Сударь, то, что я увидел, настолько унизительно для мужа, особенно в первую брачную ночь, что я схватил чудом оказавшуюся под рукой бамбуковую палку, распахнул дверь и набросился со своей палкой на духовника доньи Инес, осыпая его ударами, от которых он бросился вон, вопя не хуже, чем те приговоренные, на чьем сожжении я присутствовал через три дня после своего приезда сюда.
Что до моей юной жены, я попытался упрекнуть ее в безнравственном поведении, но она как нельзя хладнокровнее ответила мне:
"Хорошо, сударь; пожалуйтесь моему отцу, а я буду жаловаться инквизиции".
"И на что же вы пожалуетесь, госпожа развратница?"
"На то, что вы мешаете исполнить мои религиозные обязанности и бьете святого человека, которого все уже три года знают как моего духовника. Уходите, сударь, вы еретик, я не желаю жить с еретиком и возвращаюсь в свою обитель".
После этих слов она вышла гордая, словно королева.
Услышав слово "еретик", я, знаете ли, перепугался: я уже видел себя облаченным в черный балахон с изображением поднимающихся языков пламени; я чувствовал себя привязанным к столбу на поле Святого Лазаря за ноги, за шею и туловище, так что я не стал долго раздумывать, а собрал остатки своих прежних богатств, прибавил к этому две или три тысячи франков, которые скопил, пока торговал фруктами в Гоа, и, вспомнив, что накануне видел в порту судно, которое собиралось идти на Яву, немедленно отправился в порт, бросив на произвол судьбы дом, сад и обстановку.

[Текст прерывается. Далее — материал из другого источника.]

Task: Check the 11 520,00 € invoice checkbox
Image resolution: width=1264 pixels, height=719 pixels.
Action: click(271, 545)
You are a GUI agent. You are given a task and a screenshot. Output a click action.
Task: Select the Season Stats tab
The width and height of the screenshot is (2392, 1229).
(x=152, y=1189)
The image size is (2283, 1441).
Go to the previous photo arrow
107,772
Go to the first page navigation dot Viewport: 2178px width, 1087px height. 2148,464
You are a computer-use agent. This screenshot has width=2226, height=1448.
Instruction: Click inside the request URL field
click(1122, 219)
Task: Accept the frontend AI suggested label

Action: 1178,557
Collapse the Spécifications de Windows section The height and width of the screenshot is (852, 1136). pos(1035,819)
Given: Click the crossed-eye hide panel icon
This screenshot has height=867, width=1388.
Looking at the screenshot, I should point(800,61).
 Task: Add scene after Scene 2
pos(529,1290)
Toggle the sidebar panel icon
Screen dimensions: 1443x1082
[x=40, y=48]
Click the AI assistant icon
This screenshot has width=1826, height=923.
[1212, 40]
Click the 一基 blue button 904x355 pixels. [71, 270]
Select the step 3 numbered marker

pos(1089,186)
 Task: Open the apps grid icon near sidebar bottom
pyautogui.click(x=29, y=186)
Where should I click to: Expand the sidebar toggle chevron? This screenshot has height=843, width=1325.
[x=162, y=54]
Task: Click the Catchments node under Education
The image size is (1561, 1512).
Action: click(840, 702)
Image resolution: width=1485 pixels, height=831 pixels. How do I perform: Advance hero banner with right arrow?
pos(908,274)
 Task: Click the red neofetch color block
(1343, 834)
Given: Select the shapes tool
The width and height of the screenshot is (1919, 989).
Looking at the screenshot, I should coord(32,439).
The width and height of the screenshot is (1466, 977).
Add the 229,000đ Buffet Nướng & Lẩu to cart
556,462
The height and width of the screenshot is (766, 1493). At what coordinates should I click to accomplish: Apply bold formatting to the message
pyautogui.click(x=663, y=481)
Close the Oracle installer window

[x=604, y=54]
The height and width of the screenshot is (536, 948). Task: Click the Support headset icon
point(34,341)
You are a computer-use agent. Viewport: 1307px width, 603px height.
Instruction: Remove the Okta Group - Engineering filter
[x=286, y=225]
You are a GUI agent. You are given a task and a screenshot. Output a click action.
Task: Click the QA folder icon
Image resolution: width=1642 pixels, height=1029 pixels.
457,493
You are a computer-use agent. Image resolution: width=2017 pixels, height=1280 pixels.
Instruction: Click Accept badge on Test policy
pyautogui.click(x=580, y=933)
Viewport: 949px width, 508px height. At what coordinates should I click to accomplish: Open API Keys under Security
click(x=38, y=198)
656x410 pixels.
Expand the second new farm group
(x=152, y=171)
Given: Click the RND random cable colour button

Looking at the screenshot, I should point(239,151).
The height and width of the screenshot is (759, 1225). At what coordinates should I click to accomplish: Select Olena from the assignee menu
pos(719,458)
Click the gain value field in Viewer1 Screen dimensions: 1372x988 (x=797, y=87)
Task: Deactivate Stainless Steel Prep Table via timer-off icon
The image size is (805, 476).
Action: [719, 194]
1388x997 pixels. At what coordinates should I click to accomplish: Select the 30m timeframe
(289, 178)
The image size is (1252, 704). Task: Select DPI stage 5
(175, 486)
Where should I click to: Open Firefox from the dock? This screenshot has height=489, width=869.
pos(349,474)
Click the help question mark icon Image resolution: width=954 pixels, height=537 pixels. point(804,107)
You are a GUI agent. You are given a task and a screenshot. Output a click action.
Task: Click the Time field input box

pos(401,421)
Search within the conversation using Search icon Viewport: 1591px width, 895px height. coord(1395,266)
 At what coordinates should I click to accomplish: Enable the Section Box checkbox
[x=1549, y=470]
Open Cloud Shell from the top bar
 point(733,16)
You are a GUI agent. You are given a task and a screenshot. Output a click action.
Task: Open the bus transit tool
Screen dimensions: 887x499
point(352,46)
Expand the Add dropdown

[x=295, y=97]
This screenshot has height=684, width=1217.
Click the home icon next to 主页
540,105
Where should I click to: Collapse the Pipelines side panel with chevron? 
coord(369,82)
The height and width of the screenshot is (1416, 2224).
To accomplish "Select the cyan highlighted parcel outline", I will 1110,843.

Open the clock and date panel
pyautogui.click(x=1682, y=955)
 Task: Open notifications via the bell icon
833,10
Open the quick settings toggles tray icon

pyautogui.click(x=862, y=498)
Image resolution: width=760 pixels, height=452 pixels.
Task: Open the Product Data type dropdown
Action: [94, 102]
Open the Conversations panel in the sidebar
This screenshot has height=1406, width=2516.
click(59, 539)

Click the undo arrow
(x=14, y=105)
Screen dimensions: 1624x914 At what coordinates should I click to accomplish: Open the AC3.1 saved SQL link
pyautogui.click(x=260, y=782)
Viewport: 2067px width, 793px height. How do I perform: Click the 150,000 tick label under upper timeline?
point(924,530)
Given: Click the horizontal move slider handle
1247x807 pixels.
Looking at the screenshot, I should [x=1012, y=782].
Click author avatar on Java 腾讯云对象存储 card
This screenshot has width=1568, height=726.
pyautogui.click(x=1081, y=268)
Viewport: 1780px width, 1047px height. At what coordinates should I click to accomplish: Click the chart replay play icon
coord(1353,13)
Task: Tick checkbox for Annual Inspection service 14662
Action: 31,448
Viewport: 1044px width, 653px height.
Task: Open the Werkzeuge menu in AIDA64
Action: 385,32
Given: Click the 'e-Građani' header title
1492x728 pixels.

К счастью, судно, чтобы выйти в море, дожидалось восточного ветра и отлива. Я принес с собой и бриз и отлив. Капитан согласился за десять пагод отвезти меня на Яву, и, едва первые лучи осветили шпили церквей Гоа, я с удовольствием отдался на волю ветра и волн, уносивших меня в открытое море.
Такая предосторожность оказалась далеко не лишней: два года спустя мое изображение сожгли на поле Святого Лазаря.